- EXERCISE AIM -
When you write out the entries, keep every line exactly as it appears.

*** EXTRACTED INFORMATION Section Begins ***

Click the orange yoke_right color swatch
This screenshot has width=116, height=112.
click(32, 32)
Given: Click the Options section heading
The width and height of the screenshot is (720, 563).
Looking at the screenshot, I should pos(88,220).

*** EXTRACTED INFORMATION Section Ends ***

- ANSWER TO THE EXERCISE -
Click the orange yoke_right color swatch
This screenshot has width=116, height=112.
click(32, 32)
Given: Click the Options section heading
The width and height of the screenshot is (720, 563).
Looking at the screenshot, I should pos(88,220).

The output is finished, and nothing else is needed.